Davitt is CEO of the Institute of Professional Auctioneers and Valuers (IPAV), “a modern, progressive and innovative institute,” it says, which represents the interests of auctioneers and estate agents across Ireland. He’s also a landlord who owns eight rental properties and half a shopping centre.
He didn’t mention that earlier this week when he made an intervention on behalf of landlords, apparently, badly hit by Ireland’s housing crisis.
“On the landlords' side – any of them getting very small rents for their properties and can't afford to pay their mortgages: they could well be protesting as well, but we don't hear that much from them. And they are being demonised in lots of cases.”

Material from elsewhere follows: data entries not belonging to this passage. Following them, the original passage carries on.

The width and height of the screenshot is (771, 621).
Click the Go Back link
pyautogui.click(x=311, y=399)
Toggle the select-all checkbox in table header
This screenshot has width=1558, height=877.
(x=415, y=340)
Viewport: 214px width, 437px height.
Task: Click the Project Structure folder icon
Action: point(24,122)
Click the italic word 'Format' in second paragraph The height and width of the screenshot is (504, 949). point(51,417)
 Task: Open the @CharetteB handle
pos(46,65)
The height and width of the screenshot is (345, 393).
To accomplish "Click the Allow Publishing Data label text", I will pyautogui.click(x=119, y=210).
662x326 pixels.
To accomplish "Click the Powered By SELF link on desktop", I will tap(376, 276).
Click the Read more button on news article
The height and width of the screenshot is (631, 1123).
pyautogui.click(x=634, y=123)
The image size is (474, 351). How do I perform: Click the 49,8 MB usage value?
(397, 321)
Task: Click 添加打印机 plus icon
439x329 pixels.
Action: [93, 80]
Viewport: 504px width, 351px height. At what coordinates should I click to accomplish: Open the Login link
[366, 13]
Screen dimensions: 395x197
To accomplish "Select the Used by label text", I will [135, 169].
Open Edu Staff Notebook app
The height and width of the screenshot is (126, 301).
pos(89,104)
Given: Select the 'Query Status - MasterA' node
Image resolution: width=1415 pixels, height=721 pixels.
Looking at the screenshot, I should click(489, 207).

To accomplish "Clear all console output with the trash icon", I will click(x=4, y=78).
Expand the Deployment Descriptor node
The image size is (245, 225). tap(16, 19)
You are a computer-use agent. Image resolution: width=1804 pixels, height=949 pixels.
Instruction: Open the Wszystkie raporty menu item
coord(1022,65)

Former Fianna Fáil branch chairperson Davitt could well be protesting himself at the average monthly rent of €1,048 in his own county Westmeath. Plus he's being hit eight times over, given the size of his portfolio.
Since he wouldn’t tell us, nor was he asked, here’s what Pat Davitt and his wife, two of the lesser spoken-of victims of Ireland’s housing crisis, own.
- There’s the house in Edgeworthstown.
- The apartment in Athlone.
- A flat in Mullingar.
- And five houses in Castlepollard.
- There’s an industrial unit in rural Castlepollard.
- And there’s the commercial unit in the town of Castlepollard.
- Don’t forget: the half a shopping centre he owns in the town, which hosts a Tesco and eight other retailers.
If business remains slow on the property side, the couple also own €297,000 worth of Bank of Ireland shares through their company Davitt & Davitt Ltd.
Davitt knows how to keep the money counter running and Charlie Haughey himself recognised his fundraising efforts for Fianna Fáil.
In 1984 the late taoiseach personally presented Davitt with the Pat Fitzsimons Cup. This was in recognition of his work as chairperson of the Castlepollard Fianna Fáil branch where he managed to secure the single largest increase in the party’s 1983 national collection.
Pat’s nephew, Fianna Fáil senator and auctioneer Aidan Davitt, is another struggling landlord who lets out a few of his own properties to those in need. Aidan understands the risks that come with providing accommodation to the people of Westmeath having watched his pal and party colleague Robert Troy resign over his failure to declare his charitable efforts.
Pat Davitt, sadly, declined to comment.